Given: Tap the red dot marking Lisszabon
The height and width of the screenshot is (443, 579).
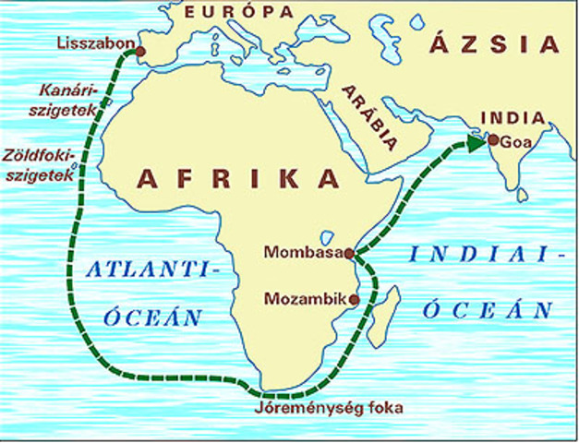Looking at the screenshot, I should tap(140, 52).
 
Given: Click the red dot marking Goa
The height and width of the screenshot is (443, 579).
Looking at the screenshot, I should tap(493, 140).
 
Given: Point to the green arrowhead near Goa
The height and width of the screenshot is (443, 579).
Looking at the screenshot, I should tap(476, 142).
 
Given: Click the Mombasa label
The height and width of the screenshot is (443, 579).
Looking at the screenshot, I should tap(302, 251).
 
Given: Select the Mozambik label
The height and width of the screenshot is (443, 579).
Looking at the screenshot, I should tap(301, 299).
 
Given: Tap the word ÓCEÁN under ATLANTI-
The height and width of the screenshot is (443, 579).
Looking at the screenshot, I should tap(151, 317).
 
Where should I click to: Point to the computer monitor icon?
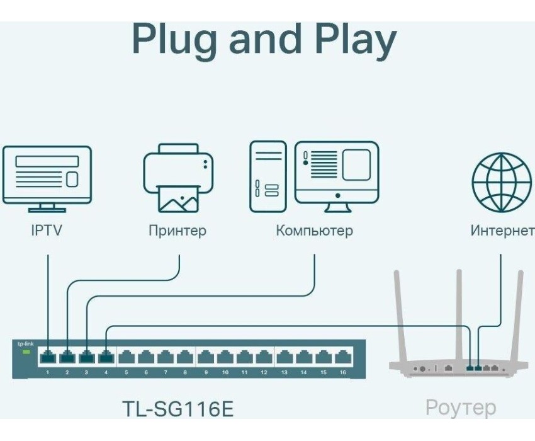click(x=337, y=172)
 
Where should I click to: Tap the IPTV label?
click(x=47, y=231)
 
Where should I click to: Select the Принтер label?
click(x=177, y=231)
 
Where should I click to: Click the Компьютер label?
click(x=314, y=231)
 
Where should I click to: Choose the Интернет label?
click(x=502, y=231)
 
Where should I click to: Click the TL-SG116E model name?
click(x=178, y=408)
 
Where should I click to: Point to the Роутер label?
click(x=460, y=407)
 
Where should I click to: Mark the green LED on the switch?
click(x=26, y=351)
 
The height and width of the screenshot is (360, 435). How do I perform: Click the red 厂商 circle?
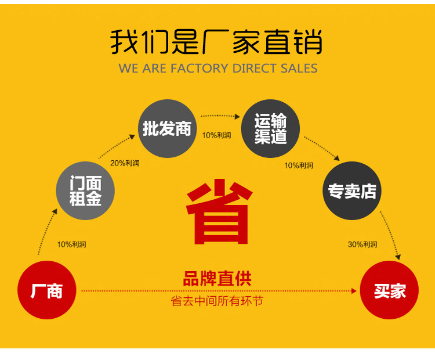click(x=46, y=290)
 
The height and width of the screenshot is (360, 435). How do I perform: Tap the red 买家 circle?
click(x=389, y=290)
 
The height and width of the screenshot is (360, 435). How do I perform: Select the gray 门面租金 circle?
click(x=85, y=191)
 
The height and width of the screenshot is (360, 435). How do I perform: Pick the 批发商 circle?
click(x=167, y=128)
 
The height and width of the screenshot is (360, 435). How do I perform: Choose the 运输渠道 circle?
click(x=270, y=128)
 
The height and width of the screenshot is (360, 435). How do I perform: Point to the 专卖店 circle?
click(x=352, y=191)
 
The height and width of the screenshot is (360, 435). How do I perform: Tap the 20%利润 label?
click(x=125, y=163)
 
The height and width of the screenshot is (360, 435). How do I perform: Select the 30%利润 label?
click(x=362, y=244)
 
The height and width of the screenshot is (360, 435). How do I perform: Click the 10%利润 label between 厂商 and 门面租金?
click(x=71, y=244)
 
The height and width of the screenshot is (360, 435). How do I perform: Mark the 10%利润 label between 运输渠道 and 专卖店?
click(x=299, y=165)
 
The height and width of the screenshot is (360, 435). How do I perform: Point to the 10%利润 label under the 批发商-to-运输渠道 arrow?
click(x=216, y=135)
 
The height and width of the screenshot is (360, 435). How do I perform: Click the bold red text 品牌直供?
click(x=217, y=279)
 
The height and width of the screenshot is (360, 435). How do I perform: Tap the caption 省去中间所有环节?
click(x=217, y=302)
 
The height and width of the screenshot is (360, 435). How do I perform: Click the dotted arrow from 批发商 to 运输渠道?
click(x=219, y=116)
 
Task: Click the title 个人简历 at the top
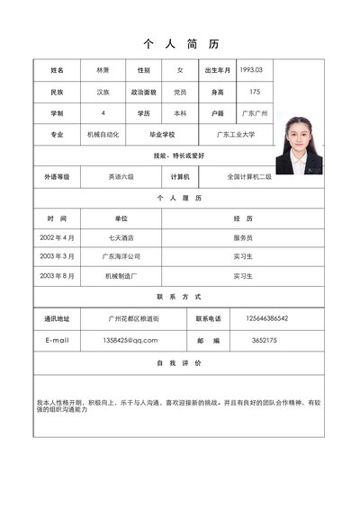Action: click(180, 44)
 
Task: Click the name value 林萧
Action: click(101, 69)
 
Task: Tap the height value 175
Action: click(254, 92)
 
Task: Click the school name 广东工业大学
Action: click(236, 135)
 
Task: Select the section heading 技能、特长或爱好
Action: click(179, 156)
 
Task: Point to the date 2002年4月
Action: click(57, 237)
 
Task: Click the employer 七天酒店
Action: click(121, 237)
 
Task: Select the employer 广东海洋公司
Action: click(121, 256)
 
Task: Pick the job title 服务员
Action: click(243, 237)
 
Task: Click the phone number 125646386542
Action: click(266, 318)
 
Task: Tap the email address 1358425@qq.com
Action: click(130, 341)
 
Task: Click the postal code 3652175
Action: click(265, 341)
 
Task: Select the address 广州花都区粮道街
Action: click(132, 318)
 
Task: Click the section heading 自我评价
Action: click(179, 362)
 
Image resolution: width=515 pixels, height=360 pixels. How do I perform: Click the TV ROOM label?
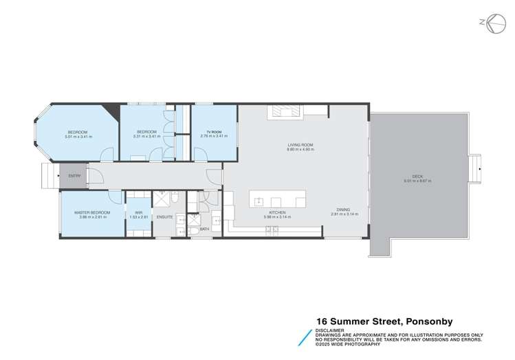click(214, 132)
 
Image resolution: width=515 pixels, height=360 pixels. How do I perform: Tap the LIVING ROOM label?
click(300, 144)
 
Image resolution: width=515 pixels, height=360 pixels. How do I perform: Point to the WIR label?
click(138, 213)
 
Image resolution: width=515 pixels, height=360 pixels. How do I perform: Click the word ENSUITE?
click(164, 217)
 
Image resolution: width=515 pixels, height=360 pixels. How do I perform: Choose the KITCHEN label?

- WHAT TO PRODUCE -
Copy all of the data above word for word, leaving out the pictures.

- SOLUTION BELOW -
Given: Tap the red dot marking Lisszabon
The height and width of the screenshot is (443, 579).
Looking at the screenshot, I should tap(140, 52).
 
Given: Click the red dot marking Goa
The height and width of the screenshot is (443, 579).
Looking at the screenshot, I should tap(493, 140).
 
Given: Point to the green arrowhead near Goa
The height and width of the screenshot is (443, 579).
Looking at the screenshot, I should tap(476, 142).
 
Given: Click the Mombasa label
The height and width of the screenshot is (443, 579).
Looking at the screenshot, I should tap(302, 251).
 
Given: Select the Mozambik label
The height and width of the screenshot is (443, 579).
Looking at the screenshot, I should tap(301, 299).
 
Given: Tap the word ÓCEÁN under ATLANTI-
The height and width of the screenshot is (443, 579).
Looking at the screenshot, I should tap(151, 317).
 
Where should I click to: Point to the computer monitor icon?
click(x=337, y=172)
 
Where should I click to: Tap the IPTV label?
click(x=47, y=231)
 
Where should I click to: Select the Принтер label?
click(x=177, y=231)
 
Where should I click to: Click the Компьютер label?
click(x=314, y=231)
 
Where should I click to: Choose the Интернет label?
click(x=502, y=231)
 
Where should I click to: Click the TL-SG116E model name?
click(x=178, y=408)
 
Where should I click to: Point to the Роутер label?
click(x=460, y=407)
 
Where should I click to: Mark the green LED on the switch?
click(x=26, y=351)
 
The height and width of the screenshot is (360, 435). How do I perform: Click the red 厂商 circle?
click(x=46, y=290)
 
The height and width of the screenshot is (360, 435). How do I perform: Tap the red 买家 circle?
click(x=389, y=290)
 
The height and width of the screenshot is (360, 435). How do I perform: Select the gray 门面租金 circle?
click(x=85, y=191)
 
The height and width of the screenshot is (360, 435). How do I perform: Pick the 批发商 circle?
click(x=167, y=128)
 
The height and width of the screenshot is (360, 435). How do I perform: Choose the 运输渠道 circle?
click(x=270, y=128)
 
The height and width of the screenshot is (360, 435). How do I perform: Point to the 专卖店 circle?
click(x=352, y=191)
 
The height and width of the screenshot is (360, 435). How do I perform: Tap the 20%利润 label?
click(x=125, y=163)
 
The height and width of the screenshot is (360, 435). How do I perform: Select the 30%利润 label?
click(x=362, y=244)
 
The height and width of the screenshot is (360, 435). How do I perform: Click the 10%利润 label between 厂商 and 门面租金?
click(x=71, y=244)
 
The height and width of the screenshot is (360, 435). How do I perform: Mark the 10%利润 label between 运输渠道 and 专卖店?
click(x=299, y=165)
 
The height and width of the screenshot is (360, 435). How do I perform: Point to the 10%利润 label under the 批发商-to-运输渠道 arrow?
click(x=216, y=135)
 
The height and width of the screenshot is (360, 435). How do I perform: Click the bold red text 品牌直供?
click(x=217, y=279)
 
The height and width of the screenshot is (360, 435). How do I perform: Tap the caption 省去中间所有环节?
click(x=217, y=302)
 
The height and width of the screenshot is (360, 435). How do I perform: Click the dotted arrow from 批发商 to 运输渠道?
click(x=219, y=116)
 
Task: Click the title 个人简历 at the top
Action: click(180, 44)
 
Task: Click the name value 林萧
Action: click(101, 69)
 
Task: Tap the height value 175
Action: click(254, 92)
 
Task: Click the school name 广东工业大学
Action: click(236, 135)
 
Task: Select the section heading 技能、特长或爱好
Action: click(179, 156)
 
Task: Point to the date 2002年4月
Action: click(57, 237)
 
Task: Click the employer 七天酒店
Action: click(121, 237)
 
Task: Select the employer 广东海洋公司
Action: click(121, 256)
 
Task: Pick the job title 服务员
Action: click(243, 237)
 
Task: Click the phone number 125646386542
Action: click(266, 318)
 
Task: Tap the email address 1358425@qq.com
Action: click(130, 341)
 
Task: Click the postal code 3652175
Action: click(265, 341)
 
Task: Select the address 广州花都区粮道街
Action: click(132, 318)
 
Task: Click the section heading 自我评价
Action: click(179, 362)
 
Image resolution: width=515 pixels, height=360 pixels. How do I perform: Click the TV ROOM label?
click(214, 132)
 
Image resolution: width=515 pixels, height=360 pixels. How do I perform: Tap the LIVING ROOM label?
click(300, 144)
 
Image resolution: width=515 pixels, height=360 pixels. How do I perform: Point to the WIR label?
click(138, 213)
 
Image resolution: width=515 pixels, height=360 pixels. How do I perform: Click the word ENSUITE?
click(164, 217)
 
Image resolution: width=515 pixels, height=360 pixels. How do I perform: Choose the KITCHEN label?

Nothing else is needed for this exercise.